The problem: Exact duplicates of all entries are needed.

Data entries
▬▬▬
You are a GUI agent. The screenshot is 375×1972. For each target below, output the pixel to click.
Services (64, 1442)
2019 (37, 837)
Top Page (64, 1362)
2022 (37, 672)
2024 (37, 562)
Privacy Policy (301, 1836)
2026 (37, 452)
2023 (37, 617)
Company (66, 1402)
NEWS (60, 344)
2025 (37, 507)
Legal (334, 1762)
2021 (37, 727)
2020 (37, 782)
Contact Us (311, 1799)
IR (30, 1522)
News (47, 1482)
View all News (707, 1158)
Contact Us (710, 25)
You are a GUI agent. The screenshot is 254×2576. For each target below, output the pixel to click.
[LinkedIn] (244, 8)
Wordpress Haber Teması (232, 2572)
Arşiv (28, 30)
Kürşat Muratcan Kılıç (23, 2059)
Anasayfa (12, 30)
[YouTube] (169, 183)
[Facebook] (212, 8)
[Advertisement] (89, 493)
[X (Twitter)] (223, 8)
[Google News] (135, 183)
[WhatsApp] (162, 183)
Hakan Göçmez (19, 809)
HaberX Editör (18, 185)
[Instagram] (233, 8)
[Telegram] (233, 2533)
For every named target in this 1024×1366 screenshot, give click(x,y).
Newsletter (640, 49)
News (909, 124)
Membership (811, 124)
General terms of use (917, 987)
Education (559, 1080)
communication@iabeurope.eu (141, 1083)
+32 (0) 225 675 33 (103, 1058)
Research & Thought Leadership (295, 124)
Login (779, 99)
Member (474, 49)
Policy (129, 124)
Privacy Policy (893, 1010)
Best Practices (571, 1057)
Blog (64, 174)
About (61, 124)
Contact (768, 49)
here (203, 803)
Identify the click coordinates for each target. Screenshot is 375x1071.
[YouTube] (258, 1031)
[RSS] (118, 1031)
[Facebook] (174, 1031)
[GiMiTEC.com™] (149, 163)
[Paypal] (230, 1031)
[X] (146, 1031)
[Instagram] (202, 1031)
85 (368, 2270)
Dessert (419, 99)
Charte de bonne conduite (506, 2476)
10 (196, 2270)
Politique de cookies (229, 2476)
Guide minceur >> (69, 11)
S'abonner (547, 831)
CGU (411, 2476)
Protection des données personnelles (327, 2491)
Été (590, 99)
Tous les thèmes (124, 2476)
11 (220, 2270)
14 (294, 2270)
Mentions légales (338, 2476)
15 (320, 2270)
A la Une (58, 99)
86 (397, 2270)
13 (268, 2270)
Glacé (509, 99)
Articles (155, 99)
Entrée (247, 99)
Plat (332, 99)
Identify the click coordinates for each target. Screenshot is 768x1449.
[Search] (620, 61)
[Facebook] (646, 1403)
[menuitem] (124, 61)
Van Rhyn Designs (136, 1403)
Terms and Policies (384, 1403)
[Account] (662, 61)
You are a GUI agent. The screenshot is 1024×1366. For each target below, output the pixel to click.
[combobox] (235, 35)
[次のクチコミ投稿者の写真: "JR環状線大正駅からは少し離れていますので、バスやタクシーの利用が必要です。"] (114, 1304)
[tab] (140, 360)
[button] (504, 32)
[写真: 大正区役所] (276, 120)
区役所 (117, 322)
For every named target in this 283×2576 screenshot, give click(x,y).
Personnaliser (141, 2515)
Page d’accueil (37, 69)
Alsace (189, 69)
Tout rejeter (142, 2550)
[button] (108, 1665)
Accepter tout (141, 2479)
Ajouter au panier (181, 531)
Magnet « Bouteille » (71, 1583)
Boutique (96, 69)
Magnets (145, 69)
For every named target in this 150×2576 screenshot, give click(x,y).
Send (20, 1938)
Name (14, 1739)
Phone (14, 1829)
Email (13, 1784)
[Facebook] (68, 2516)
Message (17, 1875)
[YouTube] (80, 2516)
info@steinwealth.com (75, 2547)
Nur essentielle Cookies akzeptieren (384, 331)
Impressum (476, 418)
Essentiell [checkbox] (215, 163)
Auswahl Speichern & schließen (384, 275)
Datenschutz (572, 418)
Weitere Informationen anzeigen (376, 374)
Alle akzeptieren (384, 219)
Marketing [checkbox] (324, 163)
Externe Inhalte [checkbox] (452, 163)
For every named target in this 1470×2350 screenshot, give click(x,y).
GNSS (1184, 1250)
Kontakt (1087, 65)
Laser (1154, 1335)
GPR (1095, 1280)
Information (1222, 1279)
▬▬▬
Solution for this exercise:
You are a GUI agent. The screenshot is 375×1972. For each target below, output the pixel to click.
Services (64, 1442)
2019 (37, 837)
Top Page (64, 1362)
2022 (37, 672)
2024 (37, 562)
Privacy Policy (301, 1836)
2026 (37, 452)
2023 (37, 617)
Company (66, 1402)
NEWS (60, 344)
2025 (37, 507)
Legal (334, 1762)
2021 (37, 727)
2020 (37, 782)
Contact Us (311, 1799)
IR (30, 1522)
News (47, 1482)
View all News (707, 1158)
Contact Us (710, 25)
You are a GUI agent. The screenshot is 254×2576. For each target below, output the pixel to click.
[LinkedIn] (244, 8)
Wordpress Haber Teması (232, 2572)
Arşiv (28, 30)
Kürşat Muratcan Kılıç (23, 2059)
Anasayfa (12, 30)
[YouTube] (169, 183)
[Facebook] (212, 8)
[Advertisement] (89, 493)
[X (Twitter)] (223, 8)
[Google News] (135, 183)
[WhatsApp] (162, 183)
Hakan Göçmez (19, 809)
HaberX Editör (18, 185)
[Instagram] (233, 8)
[Telegram] (233, 2533)
For every named target in this 1024×1366 screenshot, give click(x,y).
Newsletter (640, 49)
News (909, 124)
Membership (811, 124)
General terms of use (917, 987)
Education (559, 1080)
communication@iabeurope.eu (141, 1083)
+32 (0) 225 675 33 (103, 1058)
Research & Thought Leadership (295, 124)
Login (779, 99)
Member (474, 49)
Policy (129, 124)
Privacy Policy (893, 1010)
Best Practices (571, 1057)
Blog (64, 174)
About (61, 124)
Contact (768, 49)
here (203, 803)
Identify the click coordinates for each target. Screenshot is 375x1071.
[YouTube] (258, 1031)
[RSS] (118, 1031)
[Facebook] (174, 1031)
[GiMiTEC.com™] (149, 163)
[Paypal] (230, 1031)
[X] (146, 1031)
[Instagram] (202, 1031)
85 (368, 2270)
Dessert (419, 99)
Charte de bonne conduite (506, 2476)
10 (196, 2270)
Politique de cookies (229, 2476)
Guide minceur >> (69, 11)
S'abonner (547, 831)
CGU (411, 2476)
Protection des données personnelles (327, 2491)
Été (590, 99)
Tous les thèmes (124, 2476)
11 (220, 2270)
14 (294, 2270)
Mentions légales (338, 2476)
15 (320, 2270)
A la Une (58, 99)
86 (397, 2270)
13 (268, 2270)
Glacé (509, 99)
Articles (155, 99)
Entrée (247, 99)
Plat (332, 99)
Identify the click coordinates for each target. Screenshot is 768x1449.
[Search] (620, 61)
[Facebook] (646, 1403)
[menuitem] (124, 61)
Van Rhyn Designs (136, 1403)
Terms and Policies (384, 1403)
[Account] (662, 61)
You are a GUI agent. The screenshot is 1024×1366. For each target below, output the pixel to click.
[combobox] (235, 35)
[次のクチコミ投稿者の写真: "JR環状線大正駅からは少し離れていますので、バスやタクシーの利用が必要です。"] (114, 1304)
[tab] (140, 360)
[button] (504, 32)
[写真: 大正区役所] (276, 120)
区役所 (117, 322)
For every named target in this 283×2576 screenshot, give click(x,y).
Personnaliser (141, 2515)
Page d’accueil (37, 69)
Alsace (189, 69)
Tout rejeter (142, 2550)
[button] (108, 1665)
Accepter tout (141, 2479)
Ajouter au panier (181, 531)
Magnet « Bouteille » (71, 1583)
Boutique (96, 69)
Magnets (145, 69)
For every named target in this 150×2576 screenshot, give click(x,y).
Send (20, 1938)
Name (14, 1739)
Phone (14, 1829)
Email (13, 1784)
[Facebook] (68, 2516)
Message (17, 1875)
[YouTube] (80, 2516)
info@steinwealth.com (75, 2547)
Nur essentielle Cookies akzeptieren (384, 331)
Impressum (476, 418)
Essentiell [checkbox] (215, 163)
Auswahl Speichern & schließen (384, 275)
Datenschutz (572, 418)
Weitere Informationen anzeigen (376, 374)
Alle akzeptieren (384, 219)
Marketing [checkbox] (324, 163)
Externe Inhalte [checkbox] (452, 163)
For every named target in this 1470×2350 screenshot, give click(x,y).
GNSS (1184, 1250)
Kontakt (1087, 65)
Laser (1154, 1335)
GPR (1095, 1280)
Information (1222, 1279)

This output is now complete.